We met Andy in Trafalgar Square; he had apparently come across a free concert series at St. Margaret’s Church nearby and checking out the National Gallery on Trafalgar. We immediately began to scope out places to eat; all for naught as it was 7pm on a Friday night and most of the pubs were packed. In such occasions we relied on MacDonald’s; which serves food past 8 and gives a place to sit. There we deliberated over what we would see before the night drew to a close. Andy suggested that we visit the National Gallery; not only was it free, but also offered a wide range of art from the medieval to modern era with some of the most famous paintings in history on display.

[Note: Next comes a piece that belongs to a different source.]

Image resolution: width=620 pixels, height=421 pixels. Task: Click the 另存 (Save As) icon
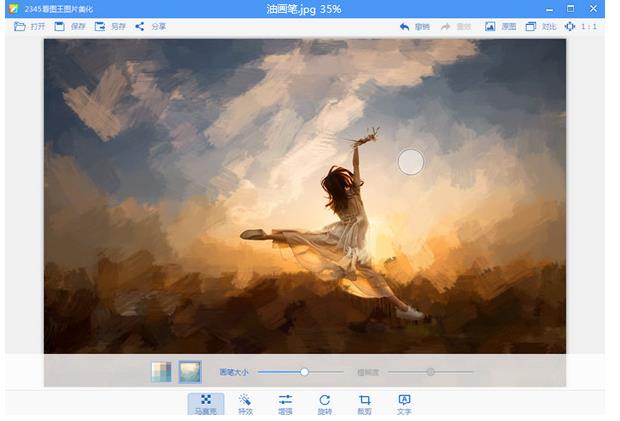click(x=100, y=26)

With that we quickly woofed down our “small Macs” and headed off for the museum.
Like the Tate Modern, the National Gallery was open till 9 and free. It also had a wider selection of art from all around the world and from all major periods of art history. By walking its halls one can view the major changes in artistic thought and creativity. My favorite gallery was the English masters of the 18th century. Seeing William Hogarth’s “Marriage Ala Mode” up close really hit home for me. As fan of 18th century culture, I’ve seen his engravings and paintings in books many times. His attention to detail and the way he designed his paintings as a series that told a story can be considered the earliest form of “Pop Art”. What’s more, my Julie; who had never seen his work, really got into the images and was curious with how the story progressed in each. It’s heartwarming to see someone who has never heard of an artist you like automatically get sucked into an image, it made his work seem new to me and I took each painting in.

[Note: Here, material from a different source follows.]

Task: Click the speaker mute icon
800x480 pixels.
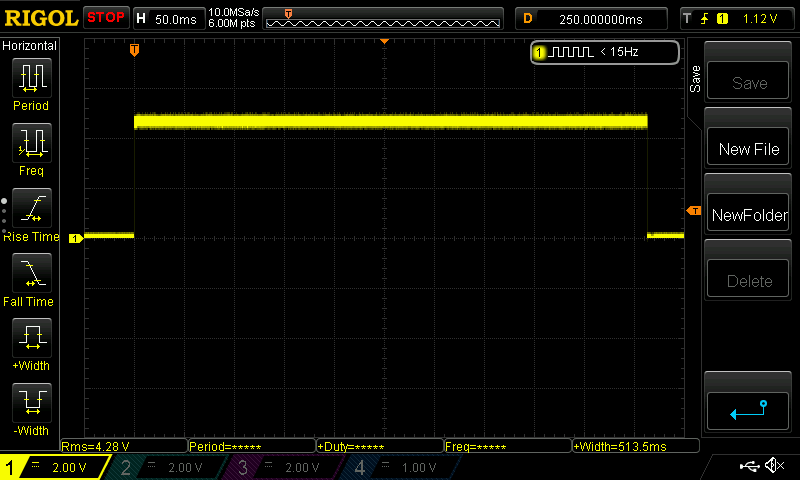Action: coord(774,467)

Before visiting the National Gallery, I never thought one could fall in love with a painting; I thought art was something to be admired, to be studied and observed. I thought art was to be placed on a historic plane and compared; who influenced who, what image was groundbreaking enough to be engraved into national memory, but after viewing “Self Portrait in a Straw Hat” by Elizabeth Louise Vigee Le Brun (1755-1842), my views changed dramatically. It was just after seeing a grouping of Gainsborough’s in the English Masters wing that I decided to go on my own; while Jen, Julie and Laura took a break. As I walked into the French school wing I saw to my right I saw her. Her hazel eyes staring into me, her face with that welcoming expression of youthful curiosity and her right hand almost beckoning me, she seemed more real than just a painting, as if she was just standing there frozen in time. Le Brun had made a career of painting in the salons of Paris throughout the late 18th and early 19th century; even marrying a wealthy art dealer. By the time she painted her self portrait, she was 27 years old, but looked not a day over 20. It might have been the result of artistic bias on her part, but it nonetheless kept me entranced enough to stare at the painting for 15 minutes. I knew now why people find the Mona Lisa so entrancing, but to me she was nothing compared to the 1780’s painter in a straw hat.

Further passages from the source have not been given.